Hi,
1 - rados or rbd bug ? We're using rados bench.
2 - This is not bandwith related. If it was, it should happen almost
instantly and not 15 minutes after I start to write to the pool.
Once it has happened on the pool, I can then reproduce with a fewer
--concurrent-ios, like 12 or even 1.
This happens with :
OSDs journals on SSDs with the SAS drives in Raid0 writeback with XFS
and split/merge threshold 10/2 (default)
OSDs journals on SSDs with the SAS drives in Raid0 writeback with XFS
and split/merge threshold 40/8
OSDs journals on SSDs with the SAS drives in Raid0 writeback with btrfs
and split/merge threshold 10/2 (default)
OSDs journals on SAS drives (not using the SSDs) in Raid0 writeback with
XFS and split/merge threshold 10/2 (default)

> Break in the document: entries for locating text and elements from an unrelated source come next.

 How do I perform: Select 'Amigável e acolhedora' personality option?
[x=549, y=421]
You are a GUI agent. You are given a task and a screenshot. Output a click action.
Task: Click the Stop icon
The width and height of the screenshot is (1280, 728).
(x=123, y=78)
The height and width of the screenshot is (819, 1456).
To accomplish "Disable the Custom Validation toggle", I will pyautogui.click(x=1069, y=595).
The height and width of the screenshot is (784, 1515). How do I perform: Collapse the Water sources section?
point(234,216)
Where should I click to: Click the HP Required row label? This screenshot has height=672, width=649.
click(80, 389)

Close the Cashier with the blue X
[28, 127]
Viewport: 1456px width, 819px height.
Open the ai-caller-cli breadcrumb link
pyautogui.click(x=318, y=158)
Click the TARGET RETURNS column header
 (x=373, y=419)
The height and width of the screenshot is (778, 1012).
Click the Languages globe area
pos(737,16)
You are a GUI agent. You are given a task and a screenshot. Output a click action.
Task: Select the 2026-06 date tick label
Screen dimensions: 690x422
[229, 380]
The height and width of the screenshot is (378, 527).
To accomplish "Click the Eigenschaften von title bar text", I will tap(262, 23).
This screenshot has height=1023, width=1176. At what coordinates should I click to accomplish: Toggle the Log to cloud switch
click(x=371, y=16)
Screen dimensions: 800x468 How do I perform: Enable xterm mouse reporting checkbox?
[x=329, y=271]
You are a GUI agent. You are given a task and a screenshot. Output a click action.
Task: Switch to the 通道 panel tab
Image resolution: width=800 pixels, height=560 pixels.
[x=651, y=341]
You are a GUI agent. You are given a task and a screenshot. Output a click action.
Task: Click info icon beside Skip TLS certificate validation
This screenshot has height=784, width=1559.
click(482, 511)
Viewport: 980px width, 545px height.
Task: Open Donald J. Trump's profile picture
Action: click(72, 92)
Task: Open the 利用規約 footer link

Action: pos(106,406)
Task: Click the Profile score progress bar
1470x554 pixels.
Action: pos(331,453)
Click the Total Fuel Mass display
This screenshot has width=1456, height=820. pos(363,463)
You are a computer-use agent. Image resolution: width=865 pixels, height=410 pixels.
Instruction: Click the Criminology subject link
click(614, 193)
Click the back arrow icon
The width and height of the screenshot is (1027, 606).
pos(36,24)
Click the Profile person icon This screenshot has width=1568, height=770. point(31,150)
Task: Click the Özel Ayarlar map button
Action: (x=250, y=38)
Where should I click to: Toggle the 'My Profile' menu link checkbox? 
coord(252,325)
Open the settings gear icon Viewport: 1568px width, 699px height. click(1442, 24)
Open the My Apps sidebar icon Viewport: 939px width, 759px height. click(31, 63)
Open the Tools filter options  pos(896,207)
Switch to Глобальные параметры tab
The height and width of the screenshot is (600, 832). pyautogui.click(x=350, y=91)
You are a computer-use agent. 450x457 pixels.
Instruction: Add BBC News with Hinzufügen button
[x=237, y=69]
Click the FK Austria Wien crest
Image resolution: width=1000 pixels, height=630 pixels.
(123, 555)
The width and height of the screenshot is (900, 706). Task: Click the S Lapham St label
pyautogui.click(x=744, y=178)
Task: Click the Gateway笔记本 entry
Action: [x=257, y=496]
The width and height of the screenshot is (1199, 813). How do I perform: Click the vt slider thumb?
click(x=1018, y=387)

OSDs journals on SAS drives (not using the SSDs) in Raid0 write-through
with XFS and split/merge threshold 10/2 (default). PERC H730p mini is
not the culprit apparently.
I tried with bluestore but OSDs wouldn't launch (even with an
experimental ... = * set. I suppose its disabled within RHCS 2.0) so I
couldn't tell if this is filestore related.
When the rados bench stops writing, we can see slow requests, and one or
more SAS drives hitting 100% iostat usage, even with --concurrent-ios=1.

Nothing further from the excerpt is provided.